§ TASK ITEM:
Write out all of the lines below, exactly and completely.
Start of Block
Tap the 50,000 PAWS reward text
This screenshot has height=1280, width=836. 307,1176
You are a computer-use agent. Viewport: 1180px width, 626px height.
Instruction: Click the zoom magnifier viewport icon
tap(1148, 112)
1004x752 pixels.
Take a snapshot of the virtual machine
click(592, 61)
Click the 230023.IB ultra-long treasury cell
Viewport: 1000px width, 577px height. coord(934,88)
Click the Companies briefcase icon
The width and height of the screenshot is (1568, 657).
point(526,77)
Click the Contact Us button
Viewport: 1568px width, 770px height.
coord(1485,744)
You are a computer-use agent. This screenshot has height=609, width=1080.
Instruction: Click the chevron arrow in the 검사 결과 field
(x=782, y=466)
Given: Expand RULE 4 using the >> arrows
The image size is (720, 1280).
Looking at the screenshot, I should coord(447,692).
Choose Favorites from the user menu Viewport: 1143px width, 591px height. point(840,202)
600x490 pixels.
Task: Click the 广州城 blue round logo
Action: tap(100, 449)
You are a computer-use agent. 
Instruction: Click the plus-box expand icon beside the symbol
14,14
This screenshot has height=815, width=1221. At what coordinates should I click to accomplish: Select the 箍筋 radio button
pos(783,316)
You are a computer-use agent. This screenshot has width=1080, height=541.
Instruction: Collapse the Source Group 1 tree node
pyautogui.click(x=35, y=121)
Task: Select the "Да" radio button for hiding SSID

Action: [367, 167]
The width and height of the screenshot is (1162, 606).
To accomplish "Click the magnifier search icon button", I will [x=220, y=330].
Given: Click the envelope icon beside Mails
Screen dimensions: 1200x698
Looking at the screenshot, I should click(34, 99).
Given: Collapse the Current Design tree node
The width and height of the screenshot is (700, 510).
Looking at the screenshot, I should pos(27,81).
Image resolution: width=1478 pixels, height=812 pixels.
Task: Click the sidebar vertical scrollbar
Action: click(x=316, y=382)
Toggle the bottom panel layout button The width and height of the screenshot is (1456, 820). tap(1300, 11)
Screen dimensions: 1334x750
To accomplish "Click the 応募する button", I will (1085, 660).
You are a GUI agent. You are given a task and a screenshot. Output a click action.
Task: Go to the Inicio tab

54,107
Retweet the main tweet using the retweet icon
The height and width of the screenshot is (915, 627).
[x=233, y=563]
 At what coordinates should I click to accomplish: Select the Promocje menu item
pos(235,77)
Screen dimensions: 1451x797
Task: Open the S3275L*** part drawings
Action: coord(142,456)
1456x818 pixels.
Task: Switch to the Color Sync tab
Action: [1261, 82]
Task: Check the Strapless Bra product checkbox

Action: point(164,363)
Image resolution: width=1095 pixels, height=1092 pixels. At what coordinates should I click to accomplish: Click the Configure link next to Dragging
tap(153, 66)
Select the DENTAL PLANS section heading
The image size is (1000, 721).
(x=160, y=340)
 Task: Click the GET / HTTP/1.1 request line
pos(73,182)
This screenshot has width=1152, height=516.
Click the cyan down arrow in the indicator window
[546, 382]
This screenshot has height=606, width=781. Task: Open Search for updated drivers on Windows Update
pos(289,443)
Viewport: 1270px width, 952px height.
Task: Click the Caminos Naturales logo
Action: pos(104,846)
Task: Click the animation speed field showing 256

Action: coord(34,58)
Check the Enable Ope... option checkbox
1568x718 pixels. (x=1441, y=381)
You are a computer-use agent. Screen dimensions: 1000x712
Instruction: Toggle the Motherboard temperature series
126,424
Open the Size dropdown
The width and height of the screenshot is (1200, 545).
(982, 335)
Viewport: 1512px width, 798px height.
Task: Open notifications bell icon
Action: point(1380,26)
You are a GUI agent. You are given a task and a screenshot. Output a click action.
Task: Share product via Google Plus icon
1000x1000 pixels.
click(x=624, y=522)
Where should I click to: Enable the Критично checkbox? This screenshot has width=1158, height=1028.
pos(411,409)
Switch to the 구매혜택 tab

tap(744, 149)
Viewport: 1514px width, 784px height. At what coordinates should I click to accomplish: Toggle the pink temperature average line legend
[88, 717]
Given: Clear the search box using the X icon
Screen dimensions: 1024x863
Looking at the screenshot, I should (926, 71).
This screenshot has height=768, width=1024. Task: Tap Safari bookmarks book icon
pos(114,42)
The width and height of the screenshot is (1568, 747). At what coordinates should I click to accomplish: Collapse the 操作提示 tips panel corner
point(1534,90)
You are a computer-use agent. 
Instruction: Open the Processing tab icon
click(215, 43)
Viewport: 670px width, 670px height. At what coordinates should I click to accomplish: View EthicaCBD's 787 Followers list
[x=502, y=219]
End of Block
§ ANSWER TO THE PROBLEM:
Tap the 50,000 PAWS reward text
This screenshot has height=1280, width=836. 307,1176
You are a computer-use agent. Viewport: 1180px width, 626px height.
Instruction: Click the zoom magnifier viewport icon
tap(1148, 112)
1004x752 pixels.
Take a snapshot of the virtual machine
click(592, 61)
Click the 230023.IB ultra-long treasury cell
Viewport: 1000px width, 577px height. coord(934,88)
Click the Companies briefcase icon
The width and height of the screenshot is (1568, 657).
point(526,77)
Click the Contact Us button
Viewport: 1568px width, 770px height.
coord(1485,744)
You are a computer-use agent. This screenshot has height=609, width=1080.
Instruction: Click the chevron arrow in the 검사 결과 field
(x=782, y=466)
Given: Expand RULE 4 using the >> arrows
The image size is (720, 1280).
Looking at the screenshot, I should coord(447,692).
Choose Favorites from the user menu Viewport: 1143px width, 591px height. point(840,202)
600x490 pixels.
Task: Click the 广州城 blue round logo
Action: tap(100, 449)
You are a computer-use agent. 
Instruction: Click the plus-box expand icon beside the symbol
14,14
This screenshot has height=815, width=1221. At what coordinates should I click to accomplish: Select the 箍筋 radio button
pos(783,316)
You are a computer-use agent. This screenshot has width=1080, height=541.
Instruction: Collapse the Source Group 1 tree node
pyautogui.click(x=35, y=121)
Task: Select the "Да" radio button for hiding SSID

Action: [367, 167]
The width and height of the screenshot is (1162, 606).
To accomplish "Click the magnifier search icon button", I will [x=220, y=330].
Given: Click the envelope icon beside Mails
Screen dimensions: 1200x698
Looking at the screenshot, I should click(34, 99).
Given: Collapse the Current Design tree node
The width and height of the screenshot is (700, 510).
Looking at the screenshot, I should pos(27,81).
Image resolution: width=1478 pixels, height=812 pixels.
Task: Click the sidebar vertical scrollbar
Action: click(x=316, y=382)
Toggle the bottom panel layout button The width and height of the screenshot is (1456, 820). tap(1300, 11)
Screen dimensions: 1334x750
To accomplish "Click the 応募する button", I will (1085, 660).
You are a GUI agent. You are given a task and a screenshot. Output a click action.
Task: Go to the Inicio tab

54,107
Retweet the main tweet using the retweet icon
The height and width of the screenshot is (915, 627).
[x=233, y=563]
 At what coordinates should I click to accomplish: Select the Promocje menu item
pos(235,77)
Screen dimensions: 1451x797
Task: Open the S3275L*** part drawings
Action: coord(142,456)
1456x818 pixels.
Task: Switch to the Color Sync tab
Action: [1261, 82]
Task: Check the Strapless Bra product checkbox

Action: point(164,363)
Image resolution: width=1095 pixels, height=1092 pixels. At what coordinates should I click to accomplish: Click the Configure link next to Dragging
tap(153, 66)
Select the DENTAL PLANS section heading
The image size is (1000, 721).
(x=160, y=340)
 Task: Click the GET / HTTP/1.1 request line
pos(73,182)
This screenshot has width=1152, height=516.
Click the cyan down arrow in the indicator window
[546, 382]
This screenshot has height=606, width=781. Task: Open Search for updated drivers on Windows Update
pos(289,443)
Viewport: 1270px width, 952px height.
Task: Click the Caminos Naturales logo
Action: pos(104,846)
Task: Click the animation speed field showing 256

Action: coord(34,58)
Check the Enable Ope... option checkbox
1568x718 pixels. (x=1441, y=381)
You are a computer-use agent. Screen dimensions: 1000x712
Instruction: Toggle the Motherboard temperature series
126,424
Open the Size dropdown
The width and height of the screenshot is (1200, 545).
(982, 335)
Viewport: 1512px width, 798px height.
Task: Open notifications bell icon
Action: point(1380,26)
You are a GUI agent. You are given a task and a screenshot. Output a click action.
Task: Share product via Google Plus icon
1000x1000 pixels.
click(x=624, y=522)
Where should I click to: Enable the Критично checkbox? This screenshot has width=1158, height=1028.
pos(411,409)
Switch to the 구매혜택 tab

tap(744, 149)
Viewport: 1514px width, 784px height. At what coordinates should I click to accomplish: Toggle the pink temperature average line legend
[88, 717]
Given: Clear the search box using the X icon
Screen dimensions: 1024x863
Looking at the screenshot, I should (926, 71).
This screenshot has height=768, width=1024. Task: Tap Safari bookmarks book icon
pos(114,42)
The width and height of the screenshot is (1568, 747). At what coordinates should I click to accomplish: Collapse the 操作提示 tips panel corner
point(1534,90)
You are a computer-use agent. 
Instruction: Open the Processing tab icon
click(215, 43)
Viewport: 670px width, 670px height. At what coordinates should I click to accomplish: View EthicaCBD's 787 Followers list
[x=502, y=219]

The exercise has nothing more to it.